Depending on which report you read, either management or security top the list of challenges for containers. With Red Hat OpenShift, there appears to be a clear path to addressing the management challenges. However, security (and an often distant governance) concerns are still slowing down container adoption in production. What’s the best path forward to address these concerns?
As we all know by now, there are three primary approaches to securing containers:
- Kernel Plugins – Kernel modules that monitor the container processes. This approach requires root access to the underlying host.
- Privileged Containers – Containers running with privileged commands that monitor all of the other containers on the host. This approach also requires root-level privileges to the underlying host.
- Container Native – Security embedded within each container to monitor and protect the container. This approach does not require root access/privileges, as it runs within the container.
But which approach actually solves the security challenges without eroding the benefits of containers, specifically speed, agility, and portability? Can one of these approaches actually resolve the security challenges once and for all?
Embedding Security Within The Container Runtime
The ultimate solution is embedding security within the container runtime. By making security part of the container runtime, organizations can accelerate the deployment of containers in production by removing the friction of security. Also, this doesn’t mean that the container engine also has to be the security engine. By monitoring application, system, network, and file activity from within the running container, Red Hat OpenShift can make this data available to it’s partner ecosystem to build premium security solutions independently of the infrastructure. This approach provides the best of both worlds:
- Red Hat OpenShift provides a complete platform for containers, including security monitoring and protection
- Security partners leverage Red Hat OpenShift to build fully integrated security solutions, including containers
Extending Red Hat OpenShift
Using the industry’s first embedded security approach, Layered Insight is in a unique position to extend the capabilities of Red Hat OpenShift beyond OpenShift Origin. Layered Insight’s solutions map natively into OpenShift’s platform:
- Build Automation – Layered Assessment identifies vulnerabilities within the container image as part of the build process.
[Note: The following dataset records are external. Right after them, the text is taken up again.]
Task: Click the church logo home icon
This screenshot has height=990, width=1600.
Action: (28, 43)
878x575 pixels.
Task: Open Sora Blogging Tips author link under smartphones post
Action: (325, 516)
- Deployment Automation – Layered Compliance validates and enforces policies for the container image prior to deployment.
- Container Visibility – Layered Witness continuously monitors and records all application activities from within each individual container.
- Container Protection – Layered Control enforces container behavior, to protect each container, by using the vulnerability and behavior baseline information provided by Layered Assessment and Layered Witness, respectively.
The Benefits of Layered Insight and OpenShift
There’s also tangible, bottom-line benefits in this joint solution, including:
- Ship Faster – Automated, secure software supply chain to ship applications faster.
- Deploy Anywhere – Security within the container runtime allows you to deploy anywhere – private, public, hybrid or heterogeneous cloud without friction, while enforcing the same security and compliance policies required to protect your applications.
- Operate With Confidence – Full security visibility and control within the container runtime allows you to run your applications anywhere with confidence.